Japanese critics were duly impressed by A Page of Madness. Akira Iwasaki called it “the first film-like film born in Japan.” It did not lead to any great clamor for more of the same. Kinugasa’s company was forced to turn out period action films for distribution by the Shochiku studio, and the director had to wait two years before his next foray into experimental cinema with Jujiro.
Planned as a jidaigeki without swordplay, Jujiro envisions a milieu much darker than the average samurai film: a psychological study of a brother and sister who live near the licensed brothel district of Yoshiwara. To create Jujiro’s version of the Tokyo pleasure zone, art director Yozo Tomonari had the sets painted gray, and cinematographer Kohei Sugiyama shot entirely at night. The result is a chiaroscuro bleakness that matches Kinugasa’s reportedly dismal mood during filming.

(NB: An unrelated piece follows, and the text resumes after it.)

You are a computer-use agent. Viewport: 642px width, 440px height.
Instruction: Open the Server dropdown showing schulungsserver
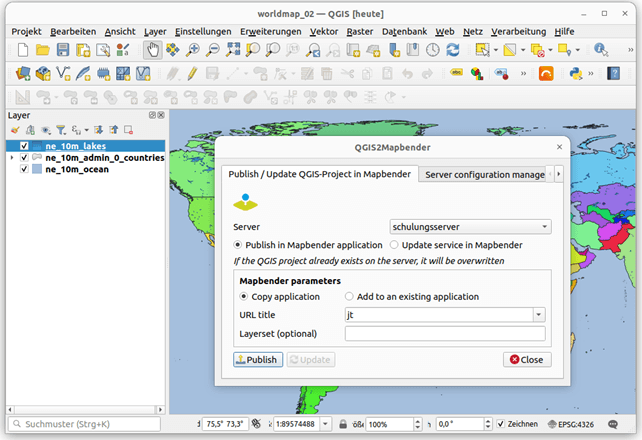[470, 227]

Jujiro proved to be no more of a financial success than A Page of Madness, and it was the last film made by Kinugasa Eiga Renmei. However, the film found new life outside Japan. Kinugasa took a two-year break from filmmaking and traveled to Europe with a print of Jujiro in tow. In Germany it received a theatrical release under the title Shadows of Yoshiwara, and it also played in Paris, London and New York, where it was called Slums of Tokyo.
Upon returning to Japan, Kinugasa directed commercial films. In 1932, he made the first jidaigeki talkie, and he followed it with The Loyal Forty-Seven Ronin, an enormous hit that secured Kinugasa’s reputation as a master of the genre. The majority of his career, which lasted into the 1960s, was devoted to all manner of period pieces, though none considered as audacious as Jujiro. His first color film, Gate of Hell (1954), caused a sensation throughout the West upon its prize-winning debut at the Cannes Film Festival, but Kinugasa never attained the international fame of the younger Akira Kurosawa.
Kinugasa experienced something of a resurgence in the 1970s when a print of A Page of Madness, unseen for decades, was found by the director in a rice barrel at his country home. This film’s rediscovery led to renewed interest in Jujiro, a print of which had been kept safe at the British Film Institute. Of the more than fifty silent films Kinugasa directed, only a handful are known to survive, a condition that afflicts the pre-World War II legacy of nearly every Japanese filmmaker. As Kinugasa remarked toward the end of his career, those who know Japan’s cinematic history only through films made since Kurosawa’s Rashomon, Kenji Mizoguchi’s Ugetsu and his own Gate of Hell, “came in when the picture was half over, so to speak.”